"Wasn't your novel originally going to be about a marriage agency in Ukraine?"
"Null and void... I was writing about a so-called invasion of bachelors to Ukraine, and then an actual invasion happened. Even in peacetime I felt queasy writing right into not one but two Ukrainian tropes, 'mail-order brides' and topless protesters. To continue now seems unforgiveable." [loc. 1457]
The first half of Endling is the story of Yeva, a malacologist ('despite its inclusion of mollusks without backbones') who's determined to save endangered snail species. It hasn't gone well: she is down to one living specimen, Lefty, whose shell coils the opposite way to others of his species. (Yeva, similarly, coils the other way: she's asexual, though she has a passionate friendship with a conservationist.) Lefty is an endling, the last of his variant. Perhaps Yeva is too.
To finance her mobile lab, Yeva works for Romeo Meets Yulia, an agency that does 'romance tours' for Western men.You meet the most interesting people at these events. Yeva is approached by two sisters, Nastia and Sol, who also work for the agency. Inspired by their infamous mother, a flamboyant activist, they've decided to kidnap one hundred bachelors as a publicity stunt, and they'd like to use Yeva's van. It's a lab, Yeva points out, and twelve is the absolute limit.
So off they set, three women and a dozen bewildered Westerners (well, eleven: Pasha lives in Vancouver, but was born in Ukraine), on a road trip to nowhere. And suddenly there are loud noises outside...

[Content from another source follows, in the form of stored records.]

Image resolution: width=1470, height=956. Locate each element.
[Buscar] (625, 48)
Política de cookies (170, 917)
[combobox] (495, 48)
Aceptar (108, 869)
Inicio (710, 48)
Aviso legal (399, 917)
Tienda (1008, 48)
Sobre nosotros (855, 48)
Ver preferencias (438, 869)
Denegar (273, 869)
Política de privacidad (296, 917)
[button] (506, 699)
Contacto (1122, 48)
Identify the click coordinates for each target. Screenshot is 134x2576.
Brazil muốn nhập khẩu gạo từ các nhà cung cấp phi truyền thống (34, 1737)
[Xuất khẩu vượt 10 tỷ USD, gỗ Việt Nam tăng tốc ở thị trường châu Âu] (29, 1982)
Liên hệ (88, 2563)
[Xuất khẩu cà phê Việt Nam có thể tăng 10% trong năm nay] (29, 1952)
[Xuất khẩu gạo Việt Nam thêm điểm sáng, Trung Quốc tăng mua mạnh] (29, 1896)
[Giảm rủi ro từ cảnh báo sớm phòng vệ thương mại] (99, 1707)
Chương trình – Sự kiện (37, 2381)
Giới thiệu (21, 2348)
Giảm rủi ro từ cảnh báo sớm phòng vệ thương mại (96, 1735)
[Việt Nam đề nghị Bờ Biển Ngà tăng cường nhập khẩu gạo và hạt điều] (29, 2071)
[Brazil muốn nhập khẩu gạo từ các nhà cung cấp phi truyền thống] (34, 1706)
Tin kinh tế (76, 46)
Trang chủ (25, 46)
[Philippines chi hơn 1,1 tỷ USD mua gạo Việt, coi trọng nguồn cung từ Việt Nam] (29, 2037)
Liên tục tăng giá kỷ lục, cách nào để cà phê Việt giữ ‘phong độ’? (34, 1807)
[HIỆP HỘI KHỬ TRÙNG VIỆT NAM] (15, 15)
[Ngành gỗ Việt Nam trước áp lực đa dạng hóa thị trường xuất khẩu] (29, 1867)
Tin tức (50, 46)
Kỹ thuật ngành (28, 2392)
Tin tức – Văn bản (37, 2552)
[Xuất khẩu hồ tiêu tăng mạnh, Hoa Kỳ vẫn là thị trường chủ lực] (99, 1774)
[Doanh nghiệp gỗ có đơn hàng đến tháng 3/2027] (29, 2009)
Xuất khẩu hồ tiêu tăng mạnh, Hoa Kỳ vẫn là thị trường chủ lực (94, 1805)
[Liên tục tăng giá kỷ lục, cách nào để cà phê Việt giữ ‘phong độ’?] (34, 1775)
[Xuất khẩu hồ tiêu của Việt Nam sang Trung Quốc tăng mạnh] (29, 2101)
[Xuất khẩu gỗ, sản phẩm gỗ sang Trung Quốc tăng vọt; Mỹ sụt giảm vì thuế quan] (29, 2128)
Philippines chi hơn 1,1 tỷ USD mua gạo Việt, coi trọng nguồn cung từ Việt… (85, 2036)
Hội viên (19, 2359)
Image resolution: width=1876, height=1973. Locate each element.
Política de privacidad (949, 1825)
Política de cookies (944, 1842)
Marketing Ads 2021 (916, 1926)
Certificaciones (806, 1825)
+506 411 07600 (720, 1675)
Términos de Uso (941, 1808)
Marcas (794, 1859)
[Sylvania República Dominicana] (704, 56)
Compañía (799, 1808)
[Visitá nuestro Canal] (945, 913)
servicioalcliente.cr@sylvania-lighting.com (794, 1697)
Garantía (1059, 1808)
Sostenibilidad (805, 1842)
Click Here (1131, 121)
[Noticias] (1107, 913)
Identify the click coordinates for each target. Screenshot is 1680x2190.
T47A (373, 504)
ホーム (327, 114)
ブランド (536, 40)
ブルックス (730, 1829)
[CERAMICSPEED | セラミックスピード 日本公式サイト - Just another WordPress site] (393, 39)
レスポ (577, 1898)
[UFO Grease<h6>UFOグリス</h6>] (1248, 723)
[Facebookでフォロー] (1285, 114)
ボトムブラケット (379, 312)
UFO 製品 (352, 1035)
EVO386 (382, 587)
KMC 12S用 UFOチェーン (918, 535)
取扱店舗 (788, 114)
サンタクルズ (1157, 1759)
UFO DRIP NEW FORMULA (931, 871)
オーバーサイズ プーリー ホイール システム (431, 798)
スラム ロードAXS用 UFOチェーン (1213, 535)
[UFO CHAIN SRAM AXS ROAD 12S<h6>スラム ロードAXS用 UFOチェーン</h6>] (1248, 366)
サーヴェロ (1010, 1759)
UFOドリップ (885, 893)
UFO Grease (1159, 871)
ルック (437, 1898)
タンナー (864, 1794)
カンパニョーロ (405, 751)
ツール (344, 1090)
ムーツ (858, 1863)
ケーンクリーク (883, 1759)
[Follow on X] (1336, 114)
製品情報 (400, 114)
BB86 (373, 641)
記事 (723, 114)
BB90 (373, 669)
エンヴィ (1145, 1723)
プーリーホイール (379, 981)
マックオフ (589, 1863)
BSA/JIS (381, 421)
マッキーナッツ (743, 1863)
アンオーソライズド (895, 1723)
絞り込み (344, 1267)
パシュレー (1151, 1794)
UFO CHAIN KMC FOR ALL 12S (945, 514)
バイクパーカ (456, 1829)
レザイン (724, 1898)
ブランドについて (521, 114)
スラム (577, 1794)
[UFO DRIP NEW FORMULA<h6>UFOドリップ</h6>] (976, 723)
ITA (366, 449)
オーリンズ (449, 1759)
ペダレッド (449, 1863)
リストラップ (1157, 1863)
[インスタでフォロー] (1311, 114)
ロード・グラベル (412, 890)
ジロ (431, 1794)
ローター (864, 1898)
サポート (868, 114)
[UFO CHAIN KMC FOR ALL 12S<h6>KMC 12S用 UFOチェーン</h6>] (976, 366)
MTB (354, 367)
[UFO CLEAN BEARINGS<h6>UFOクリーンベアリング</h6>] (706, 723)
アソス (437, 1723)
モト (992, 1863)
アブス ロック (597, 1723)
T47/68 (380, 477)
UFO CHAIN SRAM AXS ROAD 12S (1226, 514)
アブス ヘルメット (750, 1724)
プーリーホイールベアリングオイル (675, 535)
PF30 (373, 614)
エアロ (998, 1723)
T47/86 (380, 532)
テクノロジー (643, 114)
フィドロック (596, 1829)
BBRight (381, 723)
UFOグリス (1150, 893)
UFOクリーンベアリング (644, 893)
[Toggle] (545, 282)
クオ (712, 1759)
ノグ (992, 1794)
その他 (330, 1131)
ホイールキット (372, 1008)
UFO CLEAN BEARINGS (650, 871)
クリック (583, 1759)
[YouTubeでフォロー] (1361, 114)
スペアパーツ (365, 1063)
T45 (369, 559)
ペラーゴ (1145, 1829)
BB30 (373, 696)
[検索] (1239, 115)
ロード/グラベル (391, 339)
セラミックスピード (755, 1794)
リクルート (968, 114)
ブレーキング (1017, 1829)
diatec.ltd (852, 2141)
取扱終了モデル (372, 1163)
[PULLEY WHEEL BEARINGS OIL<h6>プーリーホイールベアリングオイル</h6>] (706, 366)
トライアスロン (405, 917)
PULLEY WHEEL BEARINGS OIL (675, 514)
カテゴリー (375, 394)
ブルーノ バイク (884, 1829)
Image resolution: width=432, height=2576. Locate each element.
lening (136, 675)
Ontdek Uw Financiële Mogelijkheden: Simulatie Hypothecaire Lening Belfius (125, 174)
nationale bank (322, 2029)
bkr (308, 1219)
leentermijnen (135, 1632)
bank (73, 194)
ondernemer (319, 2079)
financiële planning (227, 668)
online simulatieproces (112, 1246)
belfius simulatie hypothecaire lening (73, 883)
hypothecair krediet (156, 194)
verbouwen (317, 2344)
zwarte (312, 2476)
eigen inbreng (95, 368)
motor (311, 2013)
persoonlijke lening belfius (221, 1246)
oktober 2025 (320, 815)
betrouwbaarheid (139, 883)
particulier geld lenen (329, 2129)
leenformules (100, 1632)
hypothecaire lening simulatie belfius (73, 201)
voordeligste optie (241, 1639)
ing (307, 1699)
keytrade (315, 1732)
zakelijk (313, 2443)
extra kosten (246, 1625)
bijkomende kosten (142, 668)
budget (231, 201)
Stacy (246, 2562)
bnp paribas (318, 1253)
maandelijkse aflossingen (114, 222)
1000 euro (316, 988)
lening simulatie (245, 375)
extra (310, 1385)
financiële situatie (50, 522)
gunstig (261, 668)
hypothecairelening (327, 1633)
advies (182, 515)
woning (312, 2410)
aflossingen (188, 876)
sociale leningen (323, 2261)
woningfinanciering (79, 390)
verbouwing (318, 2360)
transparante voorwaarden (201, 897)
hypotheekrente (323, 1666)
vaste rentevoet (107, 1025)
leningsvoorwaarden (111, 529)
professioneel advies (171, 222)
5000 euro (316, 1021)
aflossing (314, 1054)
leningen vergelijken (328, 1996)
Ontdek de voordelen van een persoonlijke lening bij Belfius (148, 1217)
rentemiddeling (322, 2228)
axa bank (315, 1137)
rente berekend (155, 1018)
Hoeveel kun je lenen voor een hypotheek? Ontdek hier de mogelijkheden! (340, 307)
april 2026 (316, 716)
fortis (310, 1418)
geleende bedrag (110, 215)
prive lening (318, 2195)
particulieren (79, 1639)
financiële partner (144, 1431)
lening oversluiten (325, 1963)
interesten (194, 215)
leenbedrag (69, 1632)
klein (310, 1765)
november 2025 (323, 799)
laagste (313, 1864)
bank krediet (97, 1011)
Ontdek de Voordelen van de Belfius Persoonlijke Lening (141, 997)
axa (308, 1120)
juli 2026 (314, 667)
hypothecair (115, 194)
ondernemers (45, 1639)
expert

The quotation at the top of this review comes from the middle of the book, where everything falls apart: reality intrudes, in the form of the Russian invasion of February 2022. The author also intrudes: that's her talking to her agent, trying to place this novel, to sell articles about Ukrainian humour. And the book seems to end, with Acknowledgements ('I would also like to thank Russia's Ministry of Foreign Affairs for including my name on their personal sanctions list of Canadians who are now forbidden from entering their country. One of the biggest honours of my literary career' [loc. 1620]) and A Note on the Type.
But we're not even halfway through, and for the rest of the novel Reva's own voice enters the novel, worrying about her grandfather in Kherson, wondering whether one can write fiction about tragedy and war. Not that Yeva and her companions vanish. Instead, Yeva's conservationist friend tells her he's spotted another left-coiling snail, a female, in the background of a teenager's video about not wanting to leave his city. The city is Kherson...
I loved the playfulness of this novel, even in the midst of horror: I warmed to Yeva and to Reva and to the activist sisters trying to lure their absent mother into view with a high-profile stunt. And somehow even the snails were interesting -- not words I thought I would ever type.
UK publication is 3rd July 2025: Thanks to Netgalley and the publisher for the advance review copy!